Vision

Vision large

This image can be read on two levels. On a realist level, a church choir visits a patient who reaches across his hospital bed toward them. On a more fantastic level, a patient, nearing death or at a pivotal moment of recovery, sees a vision of a heavenly or ghostly choir. It is a dream of a future encounter or an hallucination that conjures ghosts from the past. Critic Lois Parkinson Zamora argues that ghosts are one of the central motifs of Magical Realist literature: “Some literary ghosts serve their creators as carriers of transcendental truths, as visible or audible signs of Spirit. Other ghosts carry the burden of tradition and collective memory: ancestral apparitions often serve as correctives to the insularities of individuality, as links to lost families and communities, or as reminders of communal crimes, crises, cruelties. They may suggest displacement and alienation or, alternatively, reunion and communion. Still other ghosts are agents of aesthetic effect—el escalofrío, le frisson, the fantastical release/ relief from the constraints of reason.” (Magical Realism, p. 497)

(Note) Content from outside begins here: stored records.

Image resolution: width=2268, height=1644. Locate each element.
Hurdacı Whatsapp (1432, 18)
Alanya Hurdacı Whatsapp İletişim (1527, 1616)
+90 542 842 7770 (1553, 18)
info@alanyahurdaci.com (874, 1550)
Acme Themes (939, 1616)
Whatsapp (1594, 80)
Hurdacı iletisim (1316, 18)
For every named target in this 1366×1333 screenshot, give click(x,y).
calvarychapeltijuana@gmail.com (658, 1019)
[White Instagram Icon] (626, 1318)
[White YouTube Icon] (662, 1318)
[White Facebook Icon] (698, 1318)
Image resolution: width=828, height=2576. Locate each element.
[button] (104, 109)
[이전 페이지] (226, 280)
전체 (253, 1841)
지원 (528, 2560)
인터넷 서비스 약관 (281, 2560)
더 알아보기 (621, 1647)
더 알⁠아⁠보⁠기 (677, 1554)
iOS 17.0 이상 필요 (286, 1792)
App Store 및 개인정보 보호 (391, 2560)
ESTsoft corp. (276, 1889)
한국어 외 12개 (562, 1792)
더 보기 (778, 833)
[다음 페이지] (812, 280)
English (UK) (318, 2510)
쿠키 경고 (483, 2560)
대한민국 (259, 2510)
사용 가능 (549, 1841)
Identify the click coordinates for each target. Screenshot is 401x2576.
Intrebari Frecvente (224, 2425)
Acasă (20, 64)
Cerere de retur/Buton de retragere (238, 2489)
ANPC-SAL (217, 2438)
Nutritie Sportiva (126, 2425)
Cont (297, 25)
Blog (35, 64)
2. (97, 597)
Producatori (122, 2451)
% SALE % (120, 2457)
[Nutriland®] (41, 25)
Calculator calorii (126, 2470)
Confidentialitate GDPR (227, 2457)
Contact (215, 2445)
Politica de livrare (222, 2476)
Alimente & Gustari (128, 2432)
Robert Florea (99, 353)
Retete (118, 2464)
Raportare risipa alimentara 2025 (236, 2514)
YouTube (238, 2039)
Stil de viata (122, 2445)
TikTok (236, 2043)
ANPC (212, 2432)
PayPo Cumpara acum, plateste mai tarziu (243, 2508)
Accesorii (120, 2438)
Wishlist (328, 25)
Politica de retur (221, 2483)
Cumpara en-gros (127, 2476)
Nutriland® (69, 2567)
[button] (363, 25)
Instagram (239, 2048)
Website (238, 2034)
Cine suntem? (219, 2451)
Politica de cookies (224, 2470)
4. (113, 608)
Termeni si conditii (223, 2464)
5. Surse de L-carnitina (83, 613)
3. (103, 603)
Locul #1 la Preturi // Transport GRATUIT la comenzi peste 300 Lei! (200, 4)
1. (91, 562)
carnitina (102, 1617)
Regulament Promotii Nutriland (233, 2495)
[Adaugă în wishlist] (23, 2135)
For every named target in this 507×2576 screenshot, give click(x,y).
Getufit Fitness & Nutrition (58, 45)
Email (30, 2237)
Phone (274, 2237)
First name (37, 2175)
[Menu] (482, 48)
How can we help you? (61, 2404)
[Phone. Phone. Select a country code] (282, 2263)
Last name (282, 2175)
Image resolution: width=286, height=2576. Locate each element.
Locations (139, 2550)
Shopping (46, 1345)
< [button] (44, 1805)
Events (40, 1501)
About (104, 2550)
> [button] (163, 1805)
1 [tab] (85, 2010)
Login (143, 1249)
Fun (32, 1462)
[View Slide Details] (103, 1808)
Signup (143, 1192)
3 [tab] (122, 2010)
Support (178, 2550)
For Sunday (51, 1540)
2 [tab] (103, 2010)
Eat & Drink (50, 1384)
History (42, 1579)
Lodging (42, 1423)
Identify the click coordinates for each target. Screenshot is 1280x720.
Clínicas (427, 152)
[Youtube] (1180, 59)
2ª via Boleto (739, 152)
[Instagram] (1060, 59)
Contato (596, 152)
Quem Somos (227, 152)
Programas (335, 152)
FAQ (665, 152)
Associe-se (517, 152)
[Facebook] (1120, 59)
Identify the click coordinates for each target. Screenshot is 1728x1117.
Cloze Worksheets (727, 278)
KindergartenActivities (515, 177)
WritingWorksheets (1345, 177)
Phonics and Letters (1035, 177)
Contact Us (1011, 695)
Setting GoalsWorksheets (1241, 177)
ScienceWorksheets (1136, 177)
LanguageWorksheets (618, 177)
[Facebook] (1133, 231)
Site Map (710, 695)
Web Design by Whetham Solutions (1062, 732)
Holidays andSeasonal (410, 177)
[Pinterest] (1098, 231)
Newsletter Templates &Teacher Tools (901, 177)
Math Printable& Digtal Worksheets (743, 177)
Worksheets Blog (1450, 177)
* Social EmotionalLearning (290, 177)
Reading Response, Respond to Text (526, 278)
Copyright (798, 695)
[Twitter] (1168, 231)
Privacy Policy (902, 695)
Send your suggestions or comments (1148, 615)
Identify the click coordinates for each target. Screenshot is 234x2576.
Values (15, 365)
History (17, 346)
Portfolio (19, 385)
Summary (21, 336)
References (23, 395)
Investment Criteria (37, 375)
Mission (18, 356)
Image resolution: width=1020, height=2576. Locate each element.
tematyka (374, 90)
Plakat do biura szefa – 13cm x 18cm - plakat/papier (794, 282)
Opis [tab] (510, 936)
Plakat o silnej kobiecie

Robert made several studies showing a supernatural agent (an angel, a vulture, Terry Fox, Saint George) hovering over or near a patient’s bed. Theses ghost-like agents reflect the hopes and fears of the patient. In Vision, the agent is a choir. In his book Illness and Healing, Robert states that the image depicts a moment of awakening, a new consciousness on the part of the patient of his need for community. In the image, the patient twists and half-rises out of bed in a sudden vigorous motion, his attention riveted on the strangely distant singers. The dramatic awakening effect and accompanying vision could be read as a miracle that demonstrates the healing power of music and by extension the healing power of art. Illness and suffering lead to revelation and insight.